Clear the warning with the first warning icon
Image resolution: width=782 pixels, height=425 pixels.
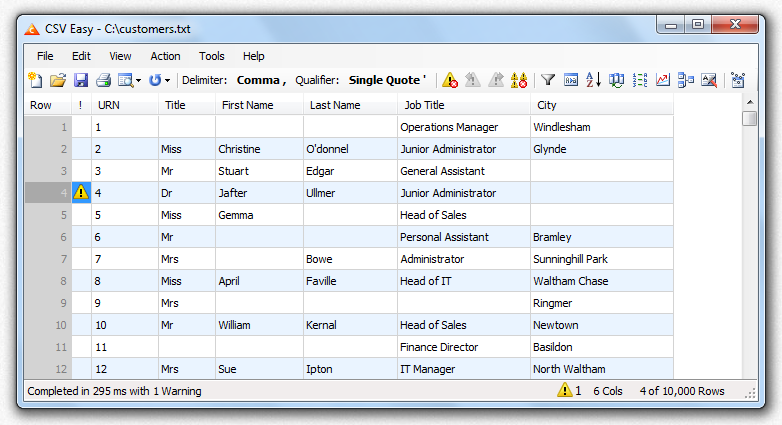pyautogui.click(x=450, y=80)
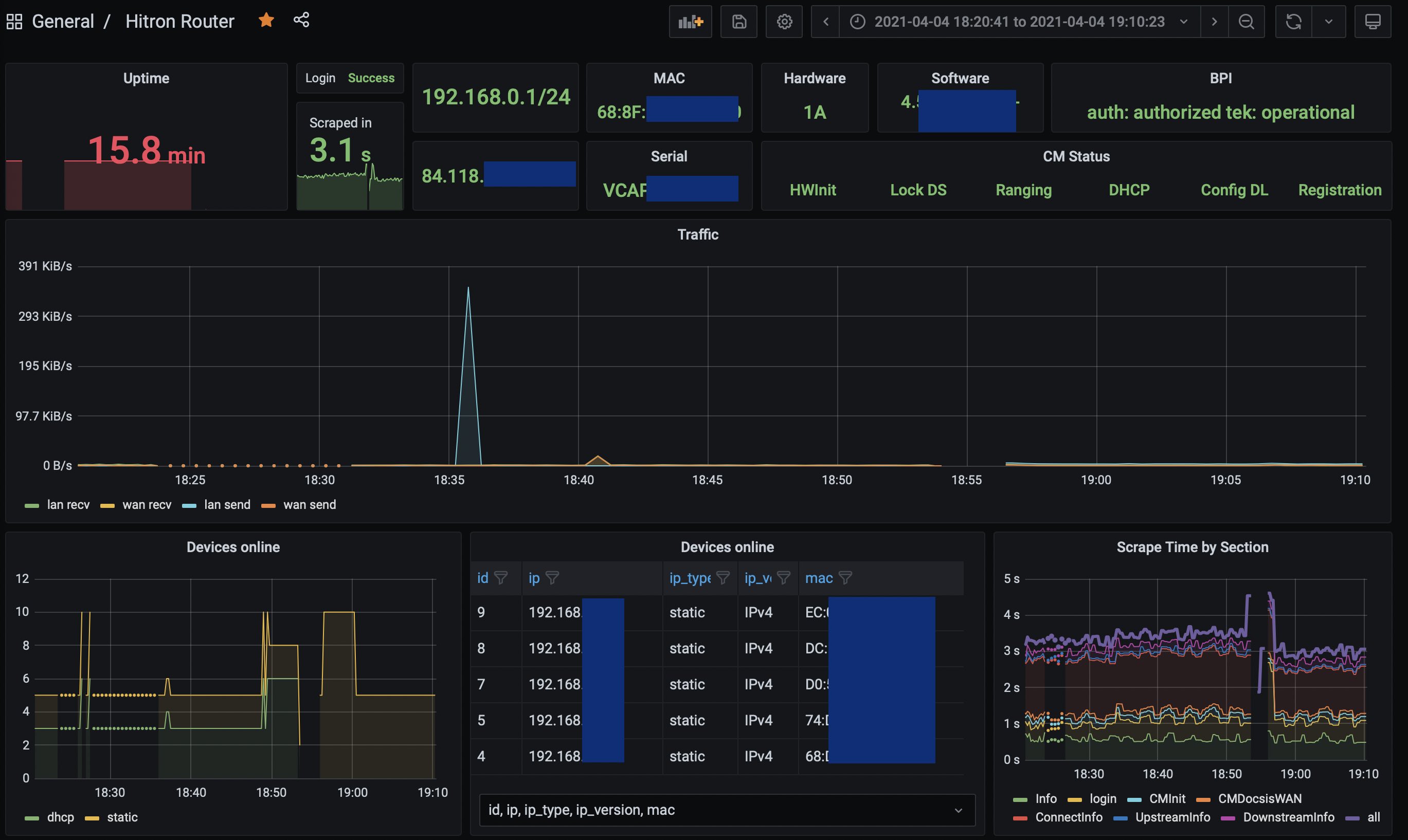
---
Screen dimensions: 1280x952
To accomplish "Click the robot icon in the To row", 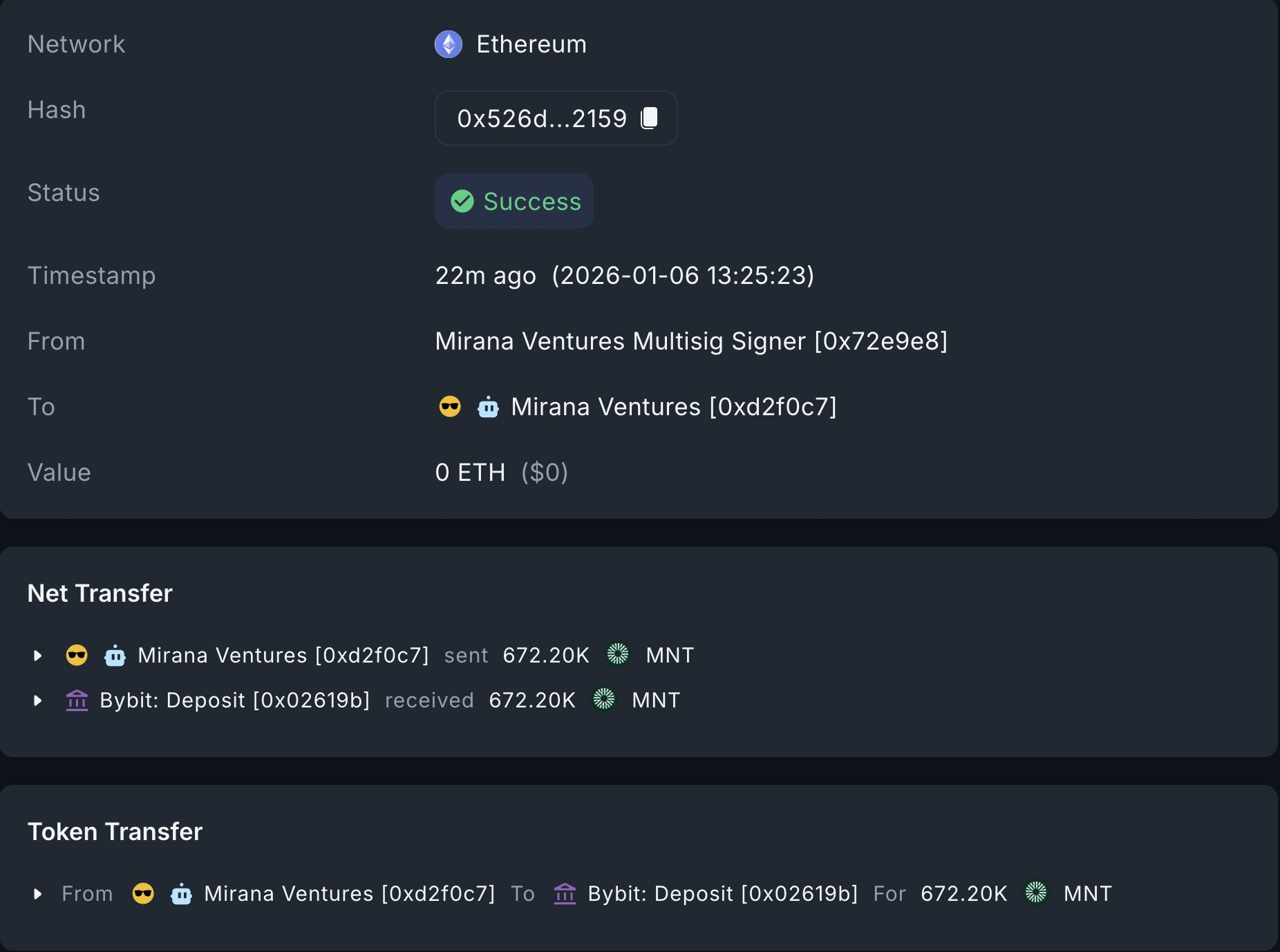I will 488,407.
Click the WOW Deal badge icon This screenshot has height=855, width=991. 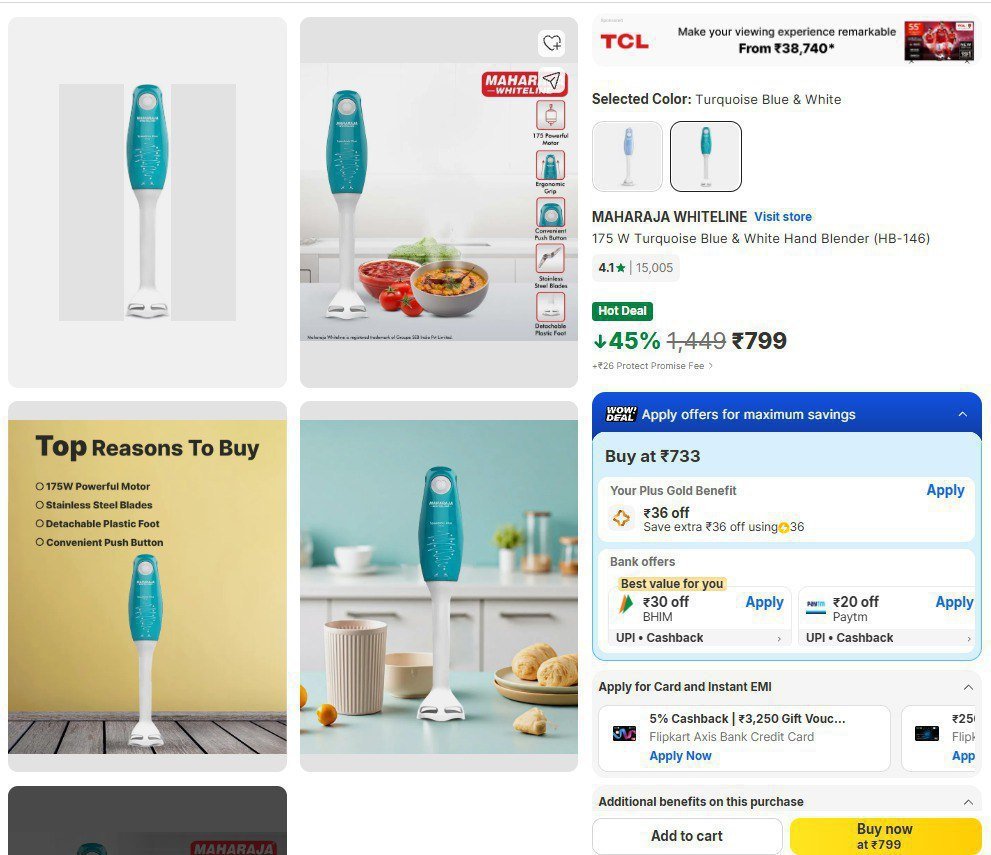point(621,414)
--
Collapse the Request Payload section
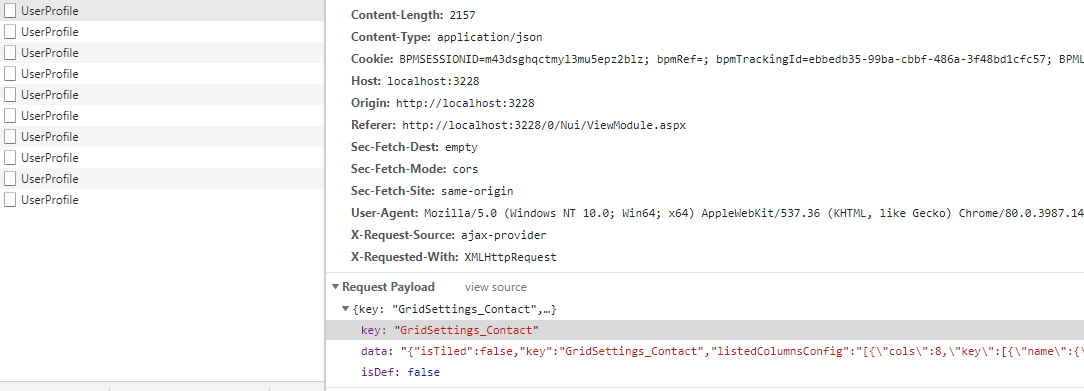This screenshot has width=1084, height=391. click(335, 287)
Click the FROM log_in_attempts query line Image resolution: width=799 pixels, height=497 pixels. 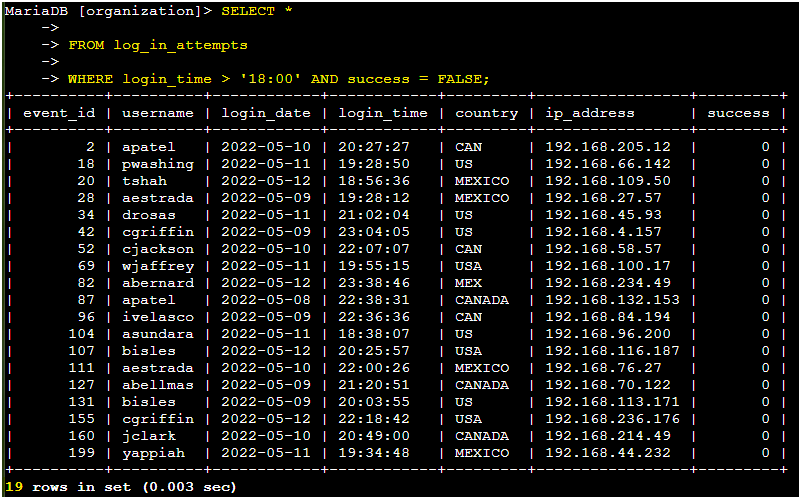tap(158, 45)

* Work to be completed *
Could you rewrite the material from the line with "Clear the warning with the first warning icon" to the line with "pyautogui.click(x=450, y=80)", swapping "Clear" for "Dismiss" and changing nothing else? Leave the pictures out.

* Complete response *
Dismiss the warning with the first warning icon
Image resolution: width=782 pixels, height=425 pixels.
pyautogui.click(x=450, y=80)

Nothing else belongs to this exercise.